EXAME.com (EXAME.com)
João Pedro Caleiro
Publicado em 15 de junho de 2014 às 09h33.
São Paulo - Uma preocupação comum de quem doa para a caridade é que seu dinheiro acabará sendo desviado para o consumo de cigarros e bebidas alcoólicas.
Imagine o tamanho do problema se isso acontecesse frequentemente com os bilhões de dólares que sustentam programas de transferência de renda (como o Bolsa Família) ao redor do mundo.
Esse temor, no entanto, é infundado - pelo menos de acordo com um novo trabalho realizado recentemente por David K. Evans e Anna Popova para o Banco Mundial.
A dupla analisou 44 estimativas de 19 estudos quantitativos que mediam o efeito das transferências de dinheiro sobre o consumo dos chamados "bens de tentação" ao redor do mundo.
82% encontraram efeitos negativos ou irrelevantes; nenhum encontrou um efeito positivo consistente e relevante. Outros 11 estudos baseados em entrevistas e pesquisas domiciliares chegaram aos mesmos resultados.
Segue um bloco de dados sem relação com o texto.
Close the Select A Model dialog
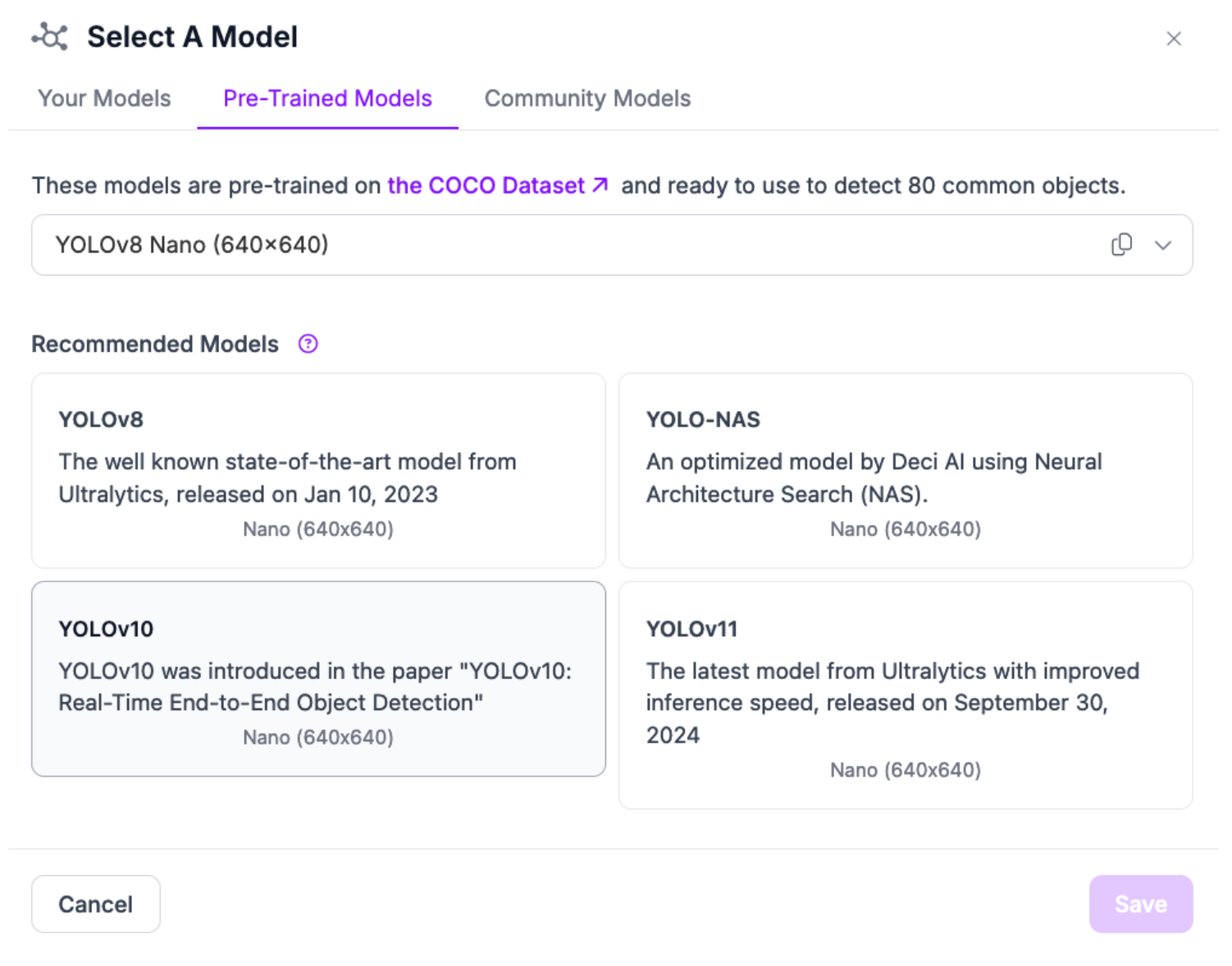This screenshot has height=966, width=1232. [1173, 39]
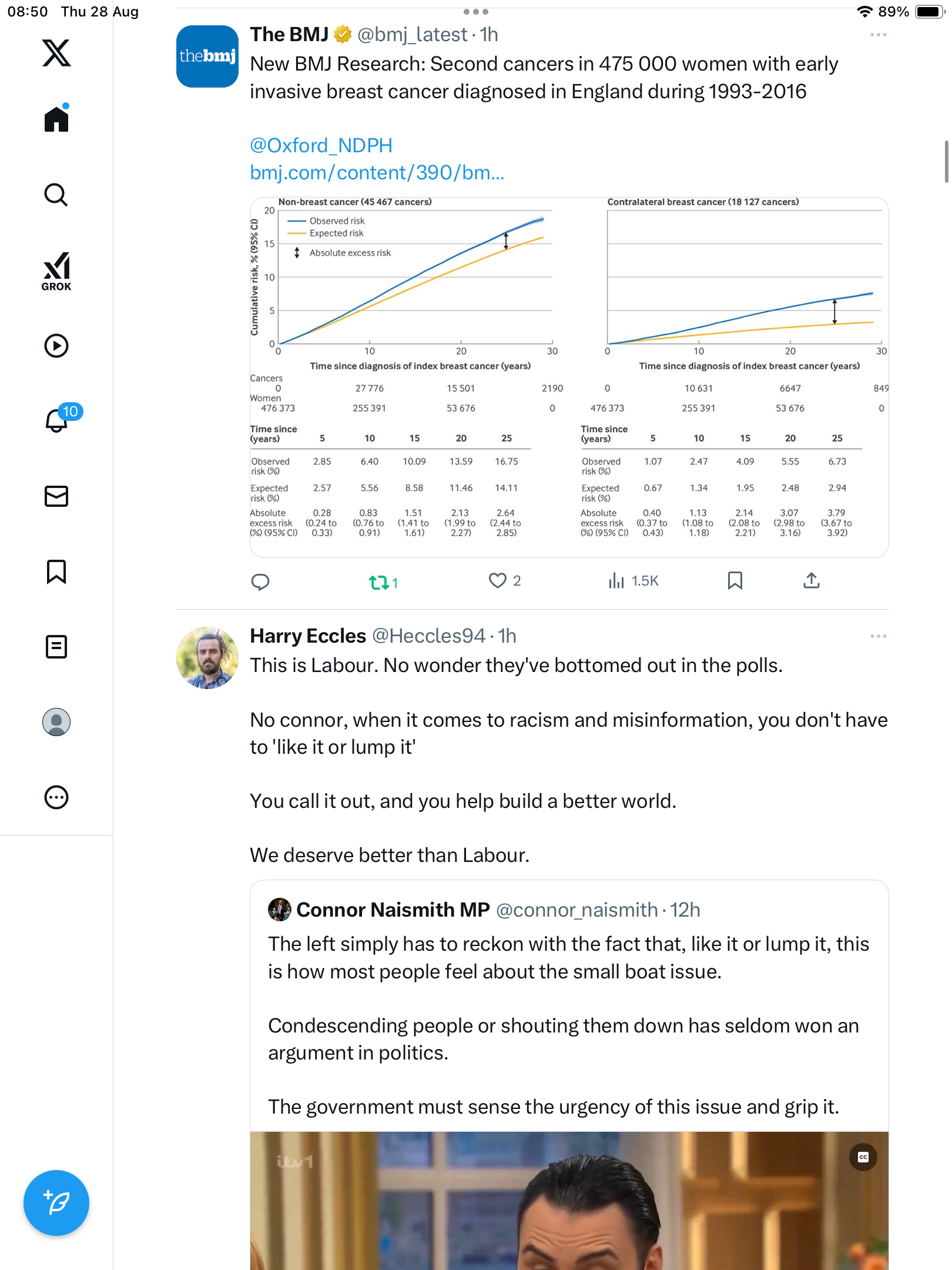This screenshot has height=1270, width=952.
Task: Open Messages envelope icon
Action: click(x=56, y=496)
A conclusão é que "transferências de dinheiro não são usadas para álcool e tabaco em nenhum nível significativo". Os resultados são similares para América Latina, África e Ásia e em programas com ou sem condições.
Explicação
Seria de se esperar que o aumento de renda causasse um aumento do consumo de cigarro e álcool - como qualquer aumento de renda causa em qualquer tipo de bem. No entanto, esse efeito acontece de forma diferente no contexto da transferência de renda.
Em programas com condições - como, por exemplo, a exigência de matrícula e vacinação no Bolsa Família - aparece o "efeito de substituição": ou seja, começa a valer mais a pena investir em saúde e educação do que valia antes.
Da mesma forma, muitos programas vem acompanhados de campanhas sociais que orientam o uso do dinheiro. A decisão de colocar os benefícios na conta das mulheres e não dos homens também faz a diferença, já que elas costumam levar mais em conta o interesse dos filhos.
Impacto
Em entrevista para EXAME.com, Michael Faye, fundador de uma ONG que envia dinheiro por celular para africanos, afirmou que o suposto gasto com os "bens de vício" é uma preocupação constante dos doadores.
"Acho bem irônico o número de conversas que já tive com pessoas ligadas ao desenvolvimento sobre os pobres e sua bebedeira - enquanto bebíamos drinks", diz Paul Niehaus, outro fundador da ONG.
Anna e David concluem o trabalho com uma nota bem-humorada: "temos estimativas do Peru de que os beneficiários tem uma probabilidade mais alta de comprar um frango assado em um restaurante ou alguns chocolates logo após receberem sua transferência. Mas esperamos que nem mesmo o mais puritano dos legisladores teria a má vontade de negar a um pobre um pedacinho de chocolate."